Reproduce the passage of the allocation profiling text that starts with "A different location" and goes on through "and sequence number.".

Supplied text -
»»
Allocation profiling
ClickHouse uses jemalloc as its global allocator that comes with some tools for allocation sampling and profiling.
To make allocation profiling more convenient, SYSTEM
commands are provided along 4LW commands in Keeper.
Sampling allocations and flushing heap profiles
If we want to sample and profile allocations in jemalloc
, we need to start ClickHouse/Keeper with profiling enabled using environment variable MALLOC_CONF
.
MALLOC_CONF=background_thread:true,prof:true
jemalloc
will sample allocation and store the information internally.
We can tell jemalloc
to flush current profile by running:
- ClickHouse
- Keeper
SYSTEM JEMALLOC FLUSH PROFILE
echo jmfp | nc localhost 9181
By default, heap profile file will be generated in /tmp/jemalloc_clickhouse._pid_._seqnum_.heap
where _pid_
is the PID of ClickHouse and _seqnum_
is the global sequence number for the current heap profile.
For Keeper, the default file is /tmp/jemalloc_keeper._pid_._seqnum_.heap
following the same rules.
A different location can be defined by appending the MALLOC_CONF
environment variable with prof_prefix
option.
For example, if we want to generate profiles in /data
folder where the prefix for filename will be my_current_profile
we can run ClickHouse/Keeper with following environment variable:
MALLOC_CONF=background_thread:true,prof:true,prof_prefix:/data/my_current_profile
Generated file will append to prefix PID and sequence number.
««
(Pointing data for screenshots)
»»
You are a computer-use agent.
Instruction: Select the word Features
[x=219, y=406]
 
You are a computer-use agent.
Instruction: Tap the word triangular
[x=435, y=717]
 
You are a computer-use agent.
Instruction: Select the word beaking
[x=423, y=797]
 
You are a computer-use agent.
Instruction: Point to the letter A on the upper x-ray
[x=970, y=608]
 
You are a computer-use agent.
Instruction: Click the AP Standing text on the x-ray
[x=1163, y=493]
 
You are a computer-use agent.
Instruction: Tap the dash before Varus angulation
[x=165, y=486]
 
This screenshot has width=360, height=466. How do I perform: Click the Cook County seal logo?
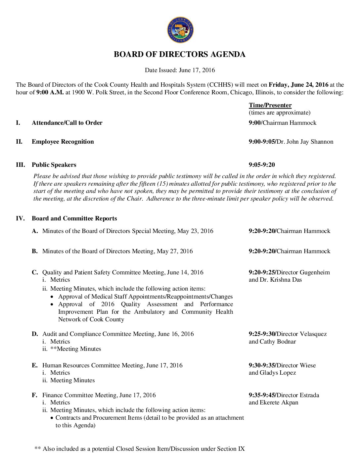180,30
««
Task solution -
A different location can be defined by appending the MALLOC_CONF
environment variable with prof_prefix
option.
For example, if we want to generate profiles in /data
folder where the prefix for filename will be my_current_profile
we can run ClickHouse/Keeper with following environment variable:
MALLOC_CONF=background_thread:true,prof:true,prof_prefix:/data/my_current_profile
Generated file will append to prefix PID and sequence number.